There’s been a huge rise in buying, selling and letting activity across the UK in recent months. With the housing market “running hot”, 2020 should see a strong end to the year in property.
The surge of activity that has taken place across the UK property sector over the past few months has been unprecedented. A new report from consultant TwentyCi reveals that transaction levels are now the strongest they’ve been in more than 10 years.
The very beginning of the year got off to a strong start. Factors like increased political and economic certainty, including the ‘Boris Bounce‘, played a big part. The coronavirus outbreak then came in to dominate the following months of the year, but the research shows this isn’t necessarily a bad thing in the housing market. Since quarter one, new instructions are up 16%, with sales agreed up 24%. Lifestyle changes and new housing needs as a result of the pandemic are driving huge numbers of buyers and sellers.
When comparing Q3 figures to the same period last year, the difference is even more marked. New instructions from sellers have risen by 36% year-on-year, with sales agreed increasing by 53%. TwentyCi‘s data also shows that 6% less properties for sale have been withdrawn from the market.
Exchanges should catch up
On a more sombre level, there has been an increase in sales falling through (14%) and price changes (8%). There’s also been a 40% fall in exchanges, but the report addresses this as being a direct result of the current challenges in the market causing delays.

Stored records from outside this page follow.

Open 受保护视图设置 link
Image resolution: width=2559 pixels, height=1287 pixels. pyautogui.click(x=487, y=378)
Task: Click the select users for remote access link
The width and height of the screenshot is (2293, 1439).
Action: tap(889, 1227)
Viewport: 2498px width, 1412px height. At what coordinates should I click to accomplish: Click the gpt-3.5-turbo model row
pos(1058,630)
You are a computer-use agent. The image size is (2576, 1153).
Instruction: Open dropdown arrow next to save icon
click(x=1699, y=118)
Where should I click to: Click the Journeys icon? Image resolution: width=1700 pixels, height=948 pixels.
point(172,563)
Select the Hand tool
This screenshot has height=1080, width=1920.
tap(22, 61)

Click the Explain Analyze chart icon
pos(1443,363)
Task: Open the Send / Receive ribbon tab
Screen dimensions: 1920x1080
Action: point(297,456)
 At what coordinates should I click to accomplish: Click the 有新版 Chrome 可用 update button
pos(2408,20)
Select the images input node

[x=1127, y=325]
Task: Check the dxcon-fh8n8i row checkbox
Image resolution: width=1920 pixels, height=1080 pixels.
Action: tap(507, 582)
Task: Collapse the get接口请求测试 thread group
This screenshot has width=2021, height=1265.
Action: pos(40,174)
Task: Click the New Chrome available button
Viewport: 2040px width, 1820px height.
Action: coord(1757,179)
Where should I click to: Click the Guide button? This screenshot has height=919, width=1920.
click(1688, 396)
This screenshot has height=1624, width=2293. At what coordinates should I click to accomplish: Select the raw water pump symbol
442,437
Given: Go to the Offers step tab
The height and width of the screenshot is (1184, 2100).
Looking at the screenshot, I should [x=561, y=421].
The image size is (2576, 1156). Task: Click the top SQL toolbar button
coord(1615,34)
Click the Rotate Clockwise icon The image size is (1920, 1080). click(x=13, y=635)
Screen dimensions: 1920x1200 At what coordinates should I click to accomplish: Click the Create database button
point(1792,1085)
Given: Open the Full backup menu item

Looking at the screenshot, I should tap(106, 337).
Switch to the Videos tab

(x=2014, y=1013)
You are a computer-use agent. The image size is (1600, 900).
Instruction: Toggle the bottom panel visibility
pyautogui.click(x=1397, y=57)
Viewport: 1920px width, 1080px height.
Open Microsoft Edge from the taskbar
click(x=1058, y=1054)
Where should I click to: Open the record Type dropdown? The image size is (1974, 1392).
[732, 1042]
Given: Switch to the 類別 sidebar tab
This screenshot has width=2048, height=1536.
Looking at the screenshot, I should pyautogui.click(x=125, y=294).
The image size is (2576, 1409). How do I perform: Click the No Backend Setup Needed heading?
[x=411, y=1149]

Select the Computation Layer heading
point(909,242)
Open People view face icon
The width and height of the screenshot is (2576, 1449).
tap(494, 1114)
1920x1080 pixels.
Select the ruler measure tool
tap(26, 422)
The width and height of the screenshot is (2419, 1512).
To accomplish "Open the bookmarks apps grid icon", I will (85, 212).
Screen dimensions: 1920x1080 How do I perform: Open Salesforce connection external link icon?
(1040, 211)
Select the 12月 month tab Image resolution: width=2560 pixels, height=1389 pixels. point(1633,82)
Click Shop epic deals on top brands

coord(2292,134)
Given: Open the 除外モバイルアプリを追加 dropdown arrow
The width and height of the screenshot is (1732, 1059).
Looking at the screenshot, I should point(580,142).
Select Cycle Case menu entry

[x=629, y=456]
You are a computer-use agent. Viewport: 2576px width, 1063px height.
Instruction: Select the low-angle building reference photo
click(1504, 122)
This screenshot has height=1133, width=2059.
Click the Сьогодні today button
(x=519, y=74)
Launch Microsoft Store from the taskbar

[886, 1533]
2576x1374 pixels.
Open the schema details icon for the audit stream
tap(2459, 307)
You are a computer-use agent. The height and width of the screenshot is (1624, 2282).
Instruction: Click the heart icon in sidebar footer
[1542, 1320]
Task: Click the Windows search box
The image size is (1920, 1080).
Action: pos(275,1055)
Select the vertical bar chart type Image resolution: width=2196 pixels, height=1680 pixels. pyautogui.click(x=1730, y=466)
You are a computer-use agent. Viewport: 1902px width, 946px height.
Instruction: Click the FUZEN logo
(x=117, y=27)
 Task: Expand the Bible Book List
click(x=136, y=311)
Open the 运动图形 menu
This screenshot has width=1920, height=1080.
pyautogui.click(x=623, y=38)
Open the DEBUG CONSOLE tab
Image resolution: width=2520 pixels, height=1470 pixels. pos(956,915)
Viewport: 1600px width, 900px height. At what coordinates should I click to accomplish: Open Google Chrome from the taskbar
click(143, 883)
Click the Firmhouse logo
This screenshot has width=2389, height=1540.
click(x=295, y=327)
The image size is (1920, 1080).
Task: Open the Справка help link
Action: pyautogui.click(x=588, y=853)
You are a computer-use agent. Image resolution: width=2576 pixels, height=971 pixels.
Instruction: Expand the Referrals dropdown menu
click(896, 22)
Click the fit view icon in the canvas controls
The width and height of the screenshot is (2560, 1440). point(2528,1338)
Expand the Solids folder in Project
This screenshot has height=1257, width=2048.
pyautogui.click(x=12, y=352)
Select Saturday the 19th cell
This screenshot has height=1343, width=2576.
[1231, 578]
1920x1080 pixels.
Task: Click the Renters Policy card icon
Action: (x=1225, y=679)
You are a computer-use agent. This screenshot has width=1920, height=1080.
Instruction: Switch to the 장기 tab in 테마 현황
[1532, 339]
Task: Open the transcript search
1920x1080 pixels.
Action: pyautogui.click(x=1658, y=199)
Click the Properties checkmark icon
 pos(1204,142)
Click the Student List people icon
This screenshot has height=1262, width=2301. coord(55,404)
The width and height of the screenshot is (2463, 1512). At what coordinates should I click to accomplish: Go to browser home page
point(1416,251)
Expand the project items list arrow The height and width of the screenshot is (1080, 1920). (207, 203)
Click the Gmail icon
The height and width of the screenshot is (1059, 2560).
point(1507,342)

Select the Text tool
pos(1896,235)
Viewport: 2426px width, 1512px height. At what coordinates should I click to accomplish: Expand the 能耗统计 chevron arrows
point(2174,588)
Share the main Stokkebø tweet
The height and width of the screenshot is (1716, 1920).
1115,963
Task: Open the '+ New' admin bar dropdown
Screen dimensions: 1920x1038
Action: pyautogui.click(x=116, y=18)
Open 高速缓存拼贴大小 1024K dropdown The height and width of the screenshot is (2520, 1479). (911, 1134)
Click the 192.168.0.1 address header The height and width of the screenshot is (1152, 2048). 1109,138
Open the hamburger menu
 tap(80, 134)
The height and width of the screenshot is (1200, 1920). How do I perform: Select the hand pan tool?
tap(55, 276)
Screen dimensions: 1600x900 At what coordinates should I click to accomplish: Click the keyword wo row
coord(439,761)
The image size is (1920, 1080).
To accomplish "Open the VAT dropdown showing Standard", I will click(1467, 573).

“This reflects the conveyancing hiatus caused by lockdown. However, the significant increase in the volume of properties requiring mortgages, surveys and searches will undoubtedly lead to pinch points within the conveyancing process and potential chain delays.”
Colin Bradshaw, TwentyCi’s chief customer officer, adds that it is clear the housing market is “running hot” at present. The post-lockdown surge will present its own set of challenges to the housing market, which he describes as a “conveyancing bottle neck”.
He comments: “Whilst more properties are coming to market and being viewed and sold, there has not been an overnight increase in the capacity of surveyors, conveyancers, search providers or mortgage underwriters. We have not seen the capacity pinch with removers as yet but that must be following close behind.”
Where are people at with moving now?
TwentyCi’s report also looks at what stage people are at with moving house. This so-called “Homemover wave” applies to both buyers and renters. According to the report, the journey can last “several months”.
The data shows that the post-lockdown housing market surge means there are a lot more households under the ‘want to move’ and ‘moving soon’ brackets. This currently equates to 523,454 households and 407,389 households respectively.
The next stages will filter through over the following months, says TwentyCi. There are around 193,365 households in the process of moving right now, with 123,329 who have just moved. Finally, 182,748 households are ‘settling in’ to new homes after moving relatively recently.
Lettings back to normal levels
Despite some setbacks and logistical difficulties in the sector, lettings are largely back to normal, says TwentyCi. New instructions from rental property owners are down slightly by 1%. However, the number of lets agreed is 6% higher than it was pre-lockdown. Rental asking prices are also 6% higher than they were at the start of the year.
Last month, a report from ARLA Propertymark showed a big increase in tenant demand in the UK. Letting agents had an average of 97 newly registered tenants in July, up from 79 in June. This is also higher than pre-coronavirus figures, as there were an average of 88 prospective tenants per agency shop in January.
Void periods are also down, which is another indicator of demand in the market. ARLA stated that the average time a rental home sat empty between tenancies in July was three weeks, down from four weeks in June. Tenants are also generally staying in their rental homes for longer in the current climate.
Phil Keddie, ARLA Propertymark president, said: “We have seen a record-breaking level of rental stock, and demand from tenants continues to grow, providing a positive outlook for the future of the private rented sector.”